Post  elliephant on 6/7/2010, 10:33 am

I don't know what to do with my tomatoes! At first I was excited at how early I was getting tomatoes and how beautiful my plants were through the Spring. A few weeks ago I visited family in NC and brought them a huge bowl full of tomatoes.

Then I came back from vacation (had a friend watering) to find that my trellis had broken from the weight and my 2x8 with 6 tomato plants along the back totally overgrown.

I had a 6 foot trellis and most of the plants had reached the top of that a month ago. What do I do with my tomato jungle now?

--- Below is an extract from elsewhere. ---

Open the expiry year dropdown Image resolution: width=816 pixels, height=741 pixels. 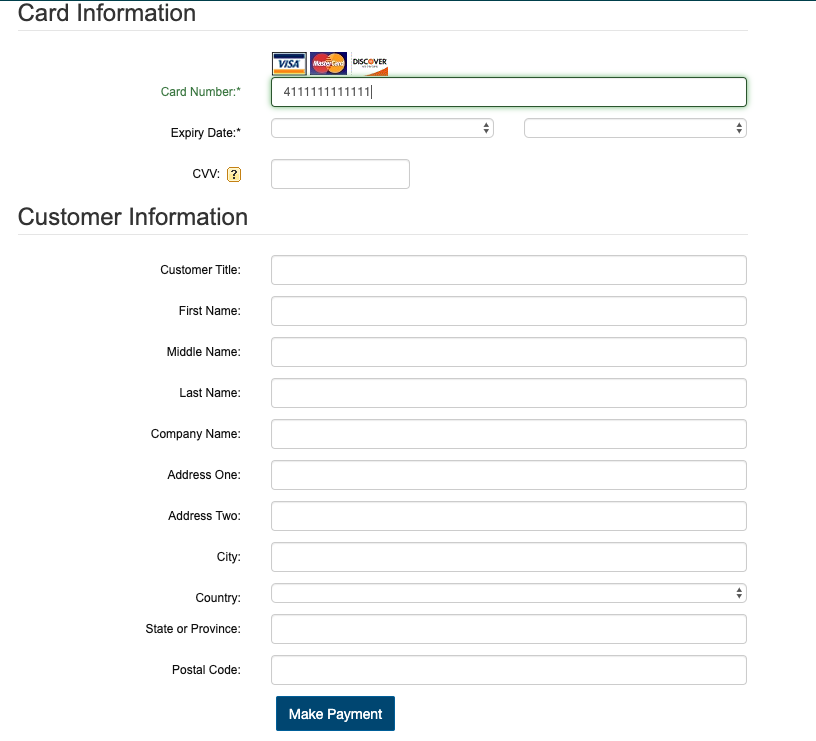[x=634, y=128]
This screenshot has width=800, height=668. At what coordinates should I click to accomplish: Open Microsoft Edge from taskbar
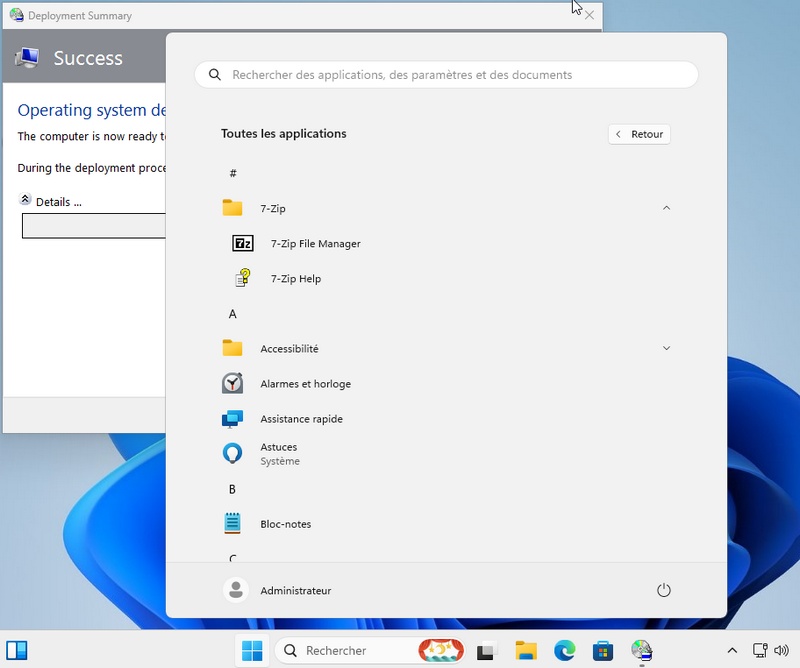tap(565, 651)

Next year I will spread them out more (plant early crops in the squares between and then let them lie during the summer), but I'll still have 10 foot vines by the start of summer! Anyone with more experience have words of wisdom for growing tomatoes in an area where the season basically lasts all year (we have a couple of weeks in Jan when it could freeze). It seems like a good thing, but the plants just get SO big and so do the bugs

I grew up in a hot climate, but there it would get so hot (over 105 most days) that the plants would fry and stop producing. We don't usually get out of the 90s here and that is affecting my peppers, but not my tomatoes (my pepper plants are 4-5 feet tall and produce sporadically as we get a cool spell).

This is my first year in the area and my first successful garden, so I'm really scrambling to figure it out. Should I pull up the overgrown tomato plants? Do you think I could start new ones in 90 degree weather?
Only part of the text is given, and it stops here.